The listed company says market conditions deteriorated in the past few months, and while the US has shown resilience, Europe is weak. Latin America remains the most "robust" region for the group.
Geographic spread
In a presentation to analysts yesterday, the group indicated its largest source of income is still North America, which added $878.4 million to revenue in the first half. This was followed by Europe - $824.4 million - and then Latin America at $371.8 million.
CFO Rob Evans says Datatec's long-term target is to generate 50% of revenue from developing markets. "Over time, we see non-distribution businesses approaching 50% of gross profit, with Logicalis accounting for the vast majority."
Datatec continues to look for suitable bolt-on acquisitions that fit Logicalis, with a regional focus on Asia Pacific, Eastern Europe and Germany, says Evans.
Datatec recently expanded significantly into Latin America and announced the purchase of security, virtualisation and data centre solutions distributor Afina Group, in July. The Iberian and Latin America company will fit into the Westcon stable.
Asia accounted for $331.1 million and is Datatec's fourth-largest revenue source, while Africa, India and the Middle East added $215.6 million.

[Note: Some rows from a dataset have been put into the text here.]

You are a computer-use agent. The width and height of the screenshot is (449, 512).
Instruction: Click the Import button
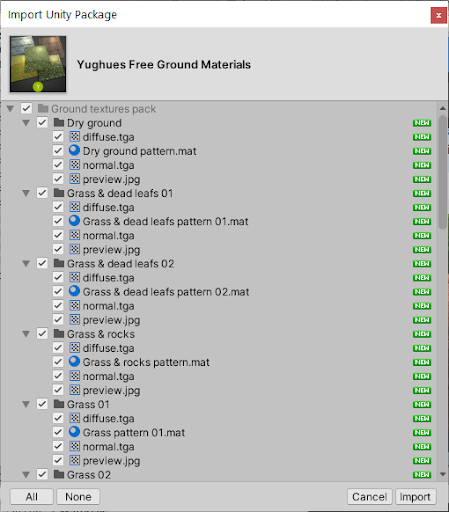click(415, 497)
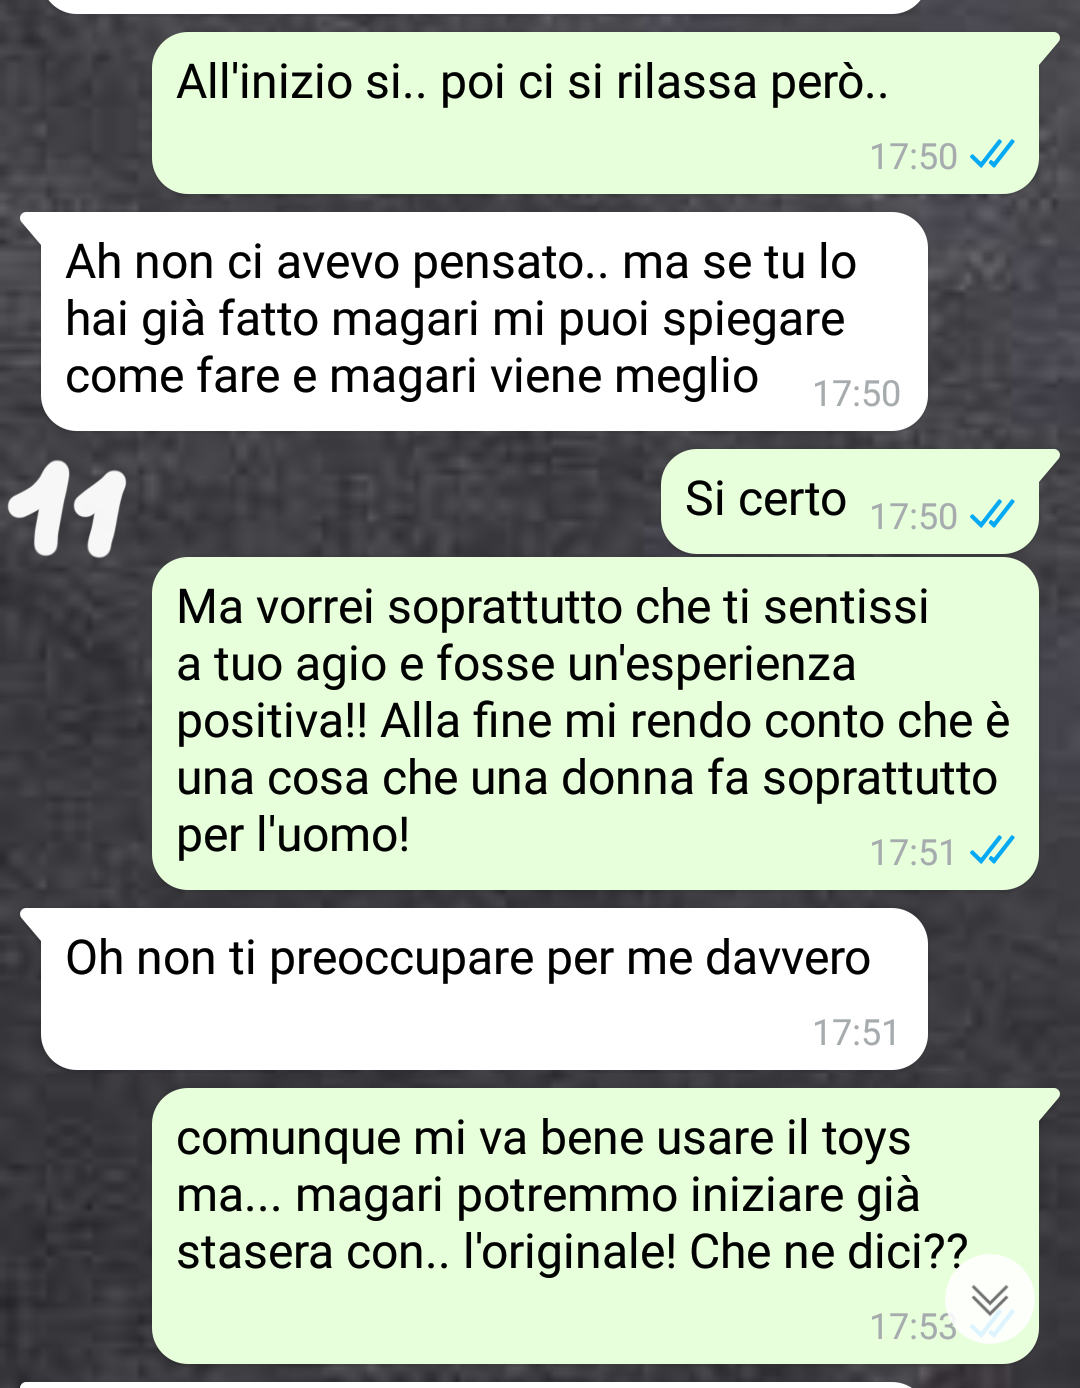Click the blue read ticks on 'Si certo'
This screenshot has height=1388, width=1080.
993,514
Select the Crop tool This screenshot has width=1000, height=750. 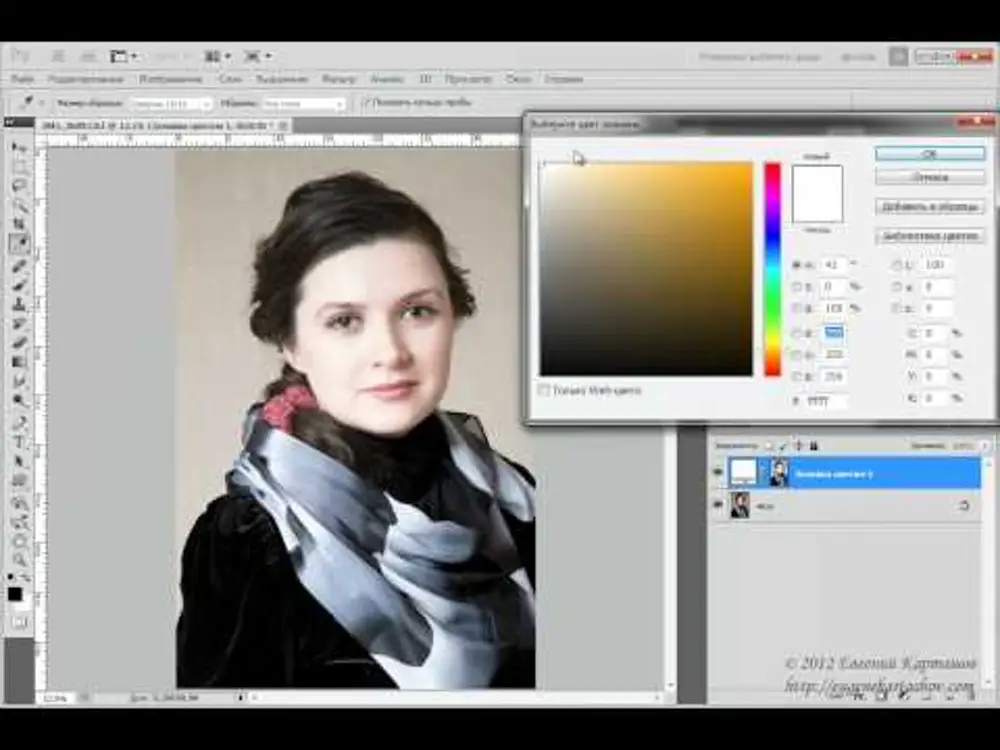point(19,225)
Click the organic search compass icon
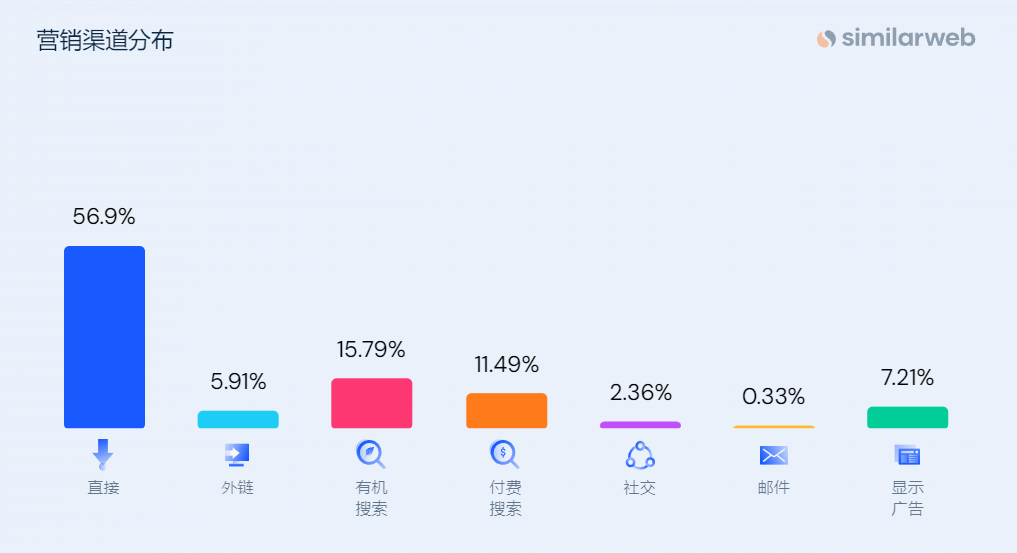1017x553 pixels. pyautogui.click(x=370, y=454)
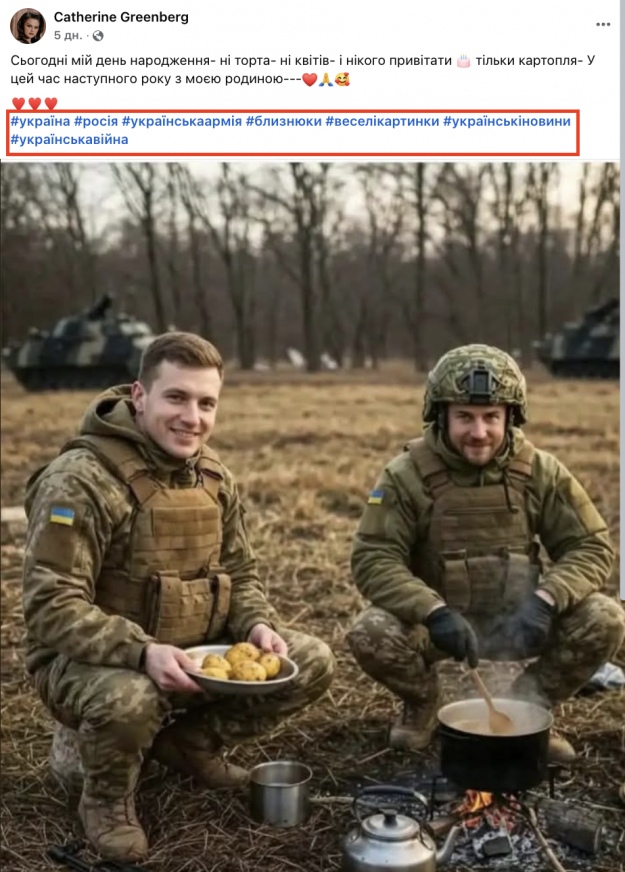Open the #україна hashtag
625x872 pixels.
click(41, 121)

Datatec says there are compelling merger and acquisition opportunities in more mature markets, and its strategy includes a period of near-term consolidation to improve working capital efficiencies.
Evans explains Afina will be integrated into Westcon over the next year, and part of this process will include consolidating banking and working capital facilities. There are no plans to merge units, he adds.
Follow the money
Frost & Sullivan's ICT industry analyst, Ishe Zingoni, says Datatec has been able to rely on its diversified position to sustain growth. "The group's most important strength lies in its diversified scope in terms of both global footprint and business lines."
The research company notes that, as the outlook in developed markets has been uncertain, companies are increasing their exposure to high-growth markets, such as Asia and Latin America.
In line with this trend, Datatec has moved to consolidate its presence in emerging markets, through acquisitions in Indonesia, Latin America and Australia. "As part of its growth strategy, Datatec has also increased its presence in select product segments in order to offset margin pressures currently experienced in IT markets," says Zingoni.
"Recent acquisitions, concluded by both Westcon and Logicalis, have sought to enhance margins, while at the same time broaden and deepen Datatec's overall product mix."
Key areas that have been prioritised by Datatec in its growth strategy include cloud computing, virtualisation, managed services and security solutions; all part of the high-growth segments predicted in the next five years, says Frost & Sullivan.